I do believe the community is willing to embrace the justice of this campaign, because Australians understand that Indigenous culture and history are a source of pride for all of us. But I also believe that their goodwill needs to be galvanised. Some of the work of building consensus is being led by the joint select committee. Some of the work is being led by Reconciliation Australia and other organisations that are building grassroots support for change. The government is investing $10 million in this community based work, but most of all the push for change is increasingly being led by ordinary Australians, Indigenous and non-Indigenous alike.
This morning I met with some remarkable young Indigenous leaders who are deeply engaged in the campaign for recognition, men and women who were not born in 1967 but who share the spirit and optimism of those days. They will be among the many Australians actively working in communities around the nation in coming weeks and months. I trust that we will be out there too, every one of us in our electorates doing the same, campaigning with optimism, campaigning with hope. The experience of 1967 gives us abundant cause for such hope. In an era when the nation was perhaps less open and socially aware than our own time, the ballot yielded the highest yes-vote ever recorded in an Australian referendum, almost 91 per cent. I believe we can do it again.
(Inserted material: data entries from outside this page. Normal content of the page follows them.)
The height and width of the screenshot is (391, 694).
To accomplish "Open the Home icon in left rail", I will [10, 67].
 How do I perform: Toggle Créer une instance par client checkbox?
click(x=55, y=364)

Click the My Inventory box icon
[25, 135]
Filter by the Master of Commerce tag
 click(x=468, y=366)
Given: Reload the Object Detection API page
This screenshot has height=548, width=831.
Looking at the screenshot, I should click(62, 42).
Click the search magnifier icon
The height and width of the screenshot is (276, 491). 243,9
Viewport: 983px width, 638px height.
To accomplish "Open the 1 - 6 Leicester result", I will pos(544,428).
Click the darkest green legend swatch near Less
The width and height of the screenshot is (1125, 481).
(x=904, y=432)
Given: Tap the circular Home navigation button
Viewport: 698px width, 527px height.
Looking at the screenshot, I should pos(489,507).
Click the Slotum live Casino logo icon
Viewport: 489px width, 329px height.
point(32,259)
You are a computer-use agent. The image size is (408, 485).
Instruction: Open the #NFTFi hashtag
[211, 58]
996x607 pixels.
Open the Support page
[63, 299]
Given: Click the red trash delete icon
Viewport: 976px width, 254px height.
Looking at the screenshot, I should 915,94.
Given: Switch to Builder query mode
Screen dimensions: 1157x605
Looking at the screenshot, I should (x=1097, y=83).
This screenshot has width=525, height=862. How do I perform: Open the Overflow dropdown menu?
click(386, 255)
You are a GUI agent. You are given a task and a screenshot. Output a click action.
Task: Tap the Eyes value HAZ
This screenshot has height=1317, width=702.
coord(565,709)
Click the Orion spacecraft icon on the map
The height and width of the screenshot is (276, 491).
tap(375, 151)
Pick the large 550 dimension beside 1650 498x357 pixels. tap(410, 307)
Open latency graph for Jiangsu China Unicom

This year the youngest voters of that referendum are turning 67. I hope they will soon be able to return to the ballot box, perhaps with their children and grandchildren, and again make history. After all, a foundation document is more than just a set of rules and procedures. It can articulate a nation's sense of itself. But our nation cannot articulate such a sense of self when there are still great unanswered questions in our midst. How do we share this land and on what terms? How adequate are our national laws and symbols to express our history and our hopes for the future?
We must never feel guilt for the things already done in this nation's history, but we can and must feel responsibility for the things that remain undone. No gesture speaks more deeply to the healing of our nation's fabric than amending our nation's founding charter, so I commend this bill to the House as a deed of reconciliation in its own right and as a sign of good faith for the referendum to come. We are bound to each other in this land and always will be. Let us be bound in justice and dignity as well.